In a question-and-answer session with journalists and members of the public on Twitter, STL Registrar Herman von Hebel said that since no allegedly false testimonies had been given to the court, the issue would remain a matter for an initial United Nations investigation.
“For the STL, there are no false witnesses since there have been no witnesses testifying in the courtroom,” von Hebel said on the court’s official Twitter feed. “In case of a false witness before the court, the judges can hold them in contempt of court. Any issues relating to individuals allegedly providing false information to the [U.N. International Independent Investigation Committee (UNIIIC)] is a matter for Lebanon and the U.N.”
Among the charges leveled against the court by detractors is that much of the evidence gathered by the UNIIIC – the initial investigation into Hariri’s assassination – is based on false testimonies. In particular, two self-proclaimed former Syrian intelligence officers, Mohammad Zuheir Siddiq and Husam Taher Husam, provided information to the investigation that has since been discredited.
Both alleged high-level Syrian involvement in Hariri’s killing, and have been living under protection for several years. In 2009, shortly after the STL’s foundation, the Office of Prosecutor Daniel Bellemare declared that Husam and Siddiq were no longer of interest to the court.
Senior March 8 figures have called for the STL to investigate the issue of false witnesses.
Von Hebel also commented on a series of information leaks that have hampered the investigation into the 2005 bombing and stoked controversy surrounding the court.
“We do recognize that there have been leaks.

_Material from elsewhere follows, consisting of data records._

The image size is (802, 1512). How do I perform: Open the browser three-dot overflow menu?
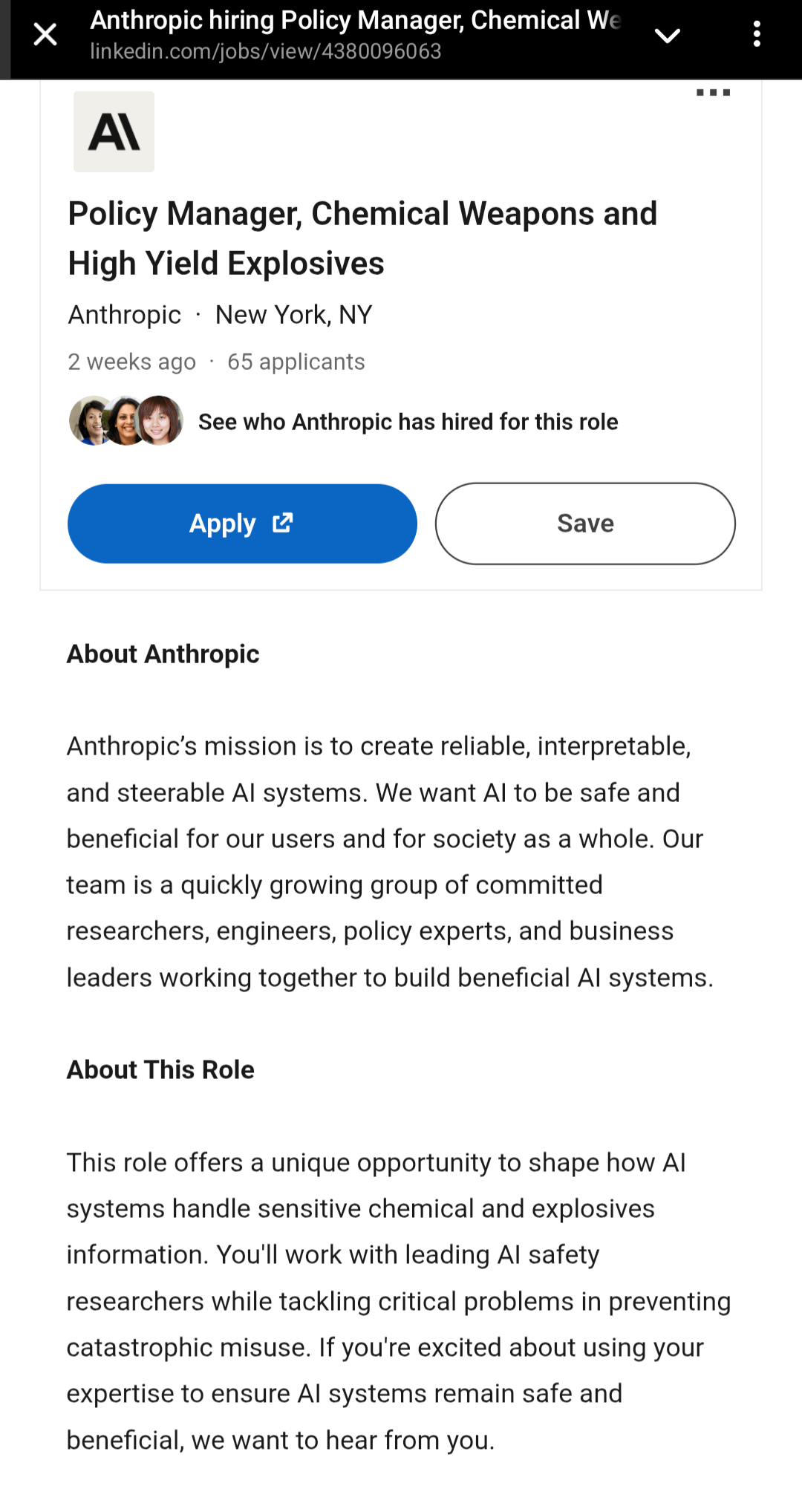click(x=757, y=34)
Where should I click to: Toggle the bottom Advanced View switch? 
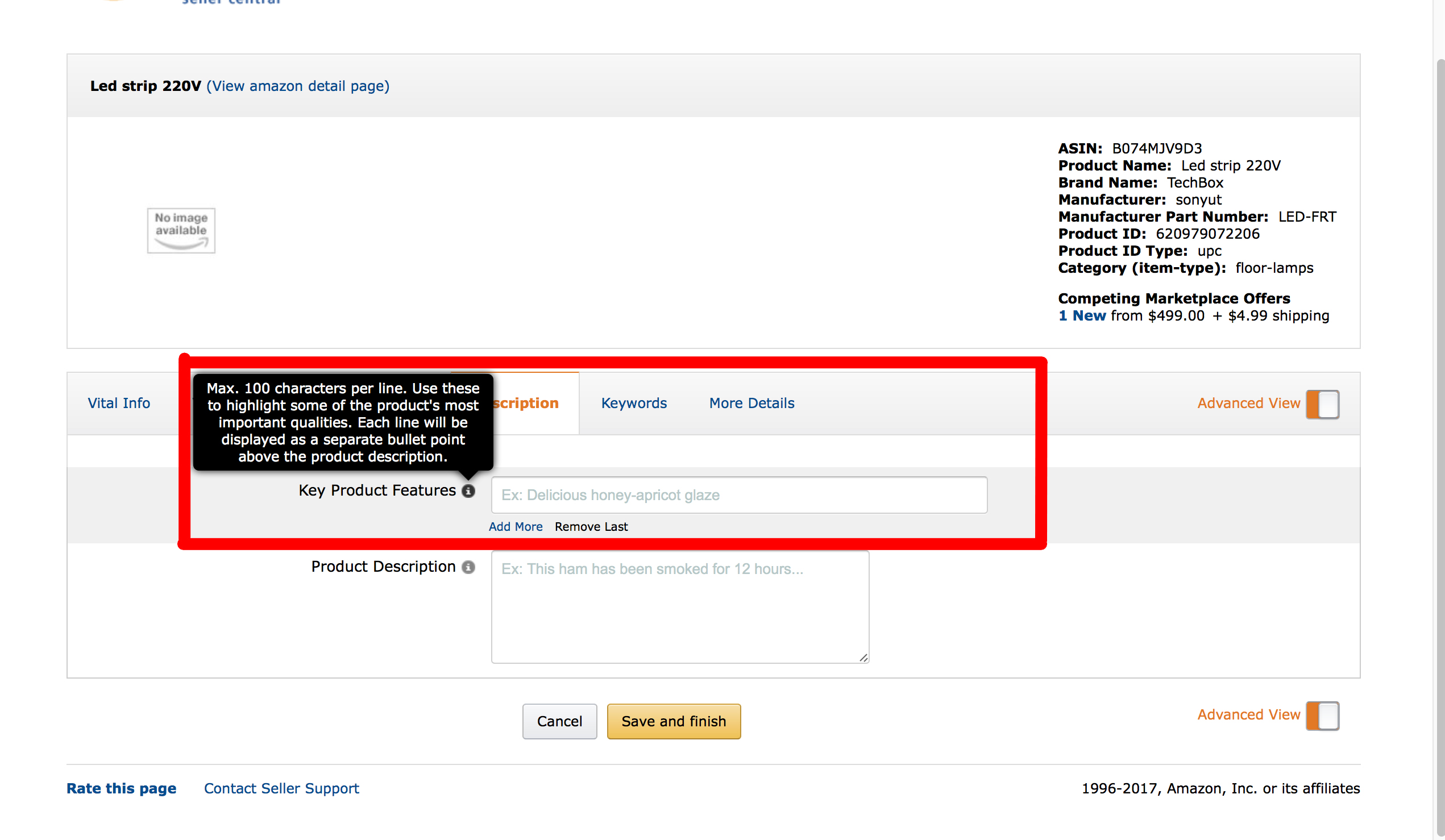pyautogui.click(x=1322, y=716)
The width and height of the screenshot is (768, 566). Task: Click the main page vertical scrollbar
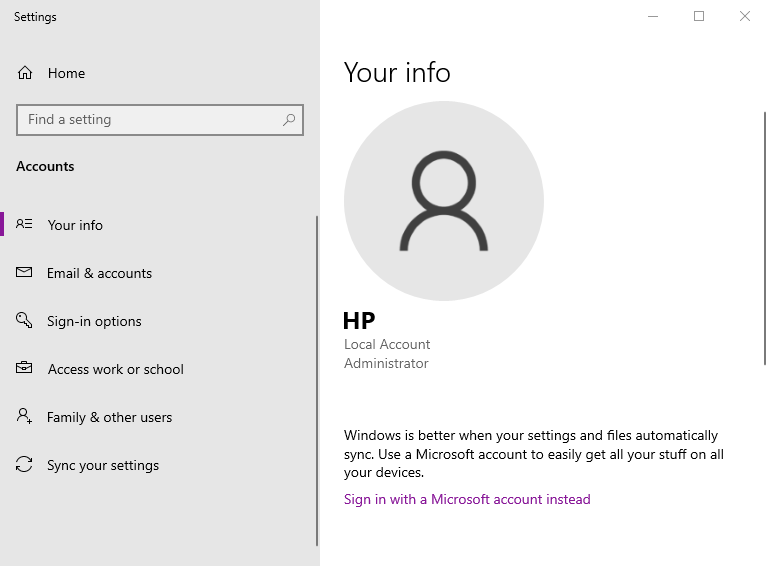click(764, 240)
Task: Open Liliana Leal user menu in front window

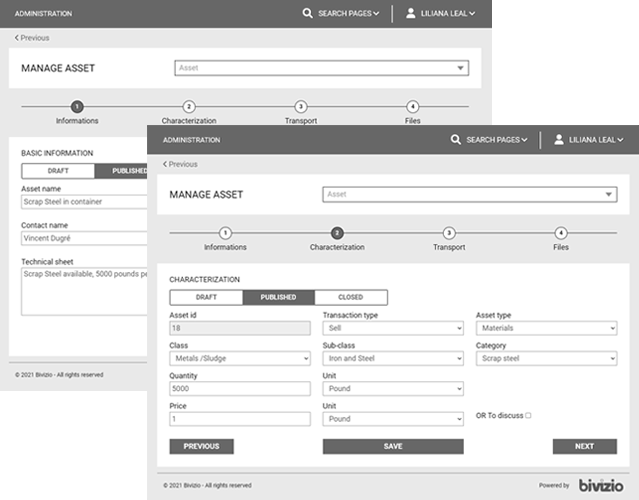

This was primarily from the UNIIIC period. Stories about leaks from the STL itself have been greatly exaggerated,” Hebel said. “At any rate, any such stories won’t impact judicial proceedings as the judges will only consider evidence presented in court.”
The court has been subjected to accusations of politicization since its inception, in spite of several public attempts by senior STL figures to defend their integrity and impartiality.
Von Hebel was asked whether he knew that “most” Lebanese did not have faith in the tribunal. In response, he tweeted: “It’s too early to pass judgment on STL. The first trial has yet to begin and we should be judged by the fairness of our trials.”
Reports have emerged that STL Prosecutor Daniel Bellemare – who in June accused four Hezbollah members of Hariri’s assassination – is finalizing an indictment in the case of Marwan Hamadeh, the former telecommunications minister who survived an attempt on his life in October 2004. In addition, the STL is known to be probing the files of slain Communist Party leader George Hawi and former Deputy Prime Minister Elias Murr.
Von Hebel said that the reports of an imminent indictment in the cases were premature. “As you know there have been 3 connected cases on which we’ve established our jurisdiction. The prosecution continues to examine the cases in order to determine whether there is a basis to submit an indictment to the Pre Trial Judge,” he said.
Lebanon finally agreed last week to provide its share of 2011 funding – equivalent to over $30 million – to the court in accordance with U.N. Security Council Resolution 1757, which is due for renewal in March 2012.
Von Hebel said that while STL President Sir David Baragwanath had recommended that the court’s mandate be renewed, the decision rested outside the tribunal’s control.
“The president of STL recommended an extension of the mandate to the U.N. secretary-general,” Von Hebel said.
“The [secretary-general] will consult the government of Lebanon and the Security Council. It is finally for the [secretary-general] to decide on the extension.”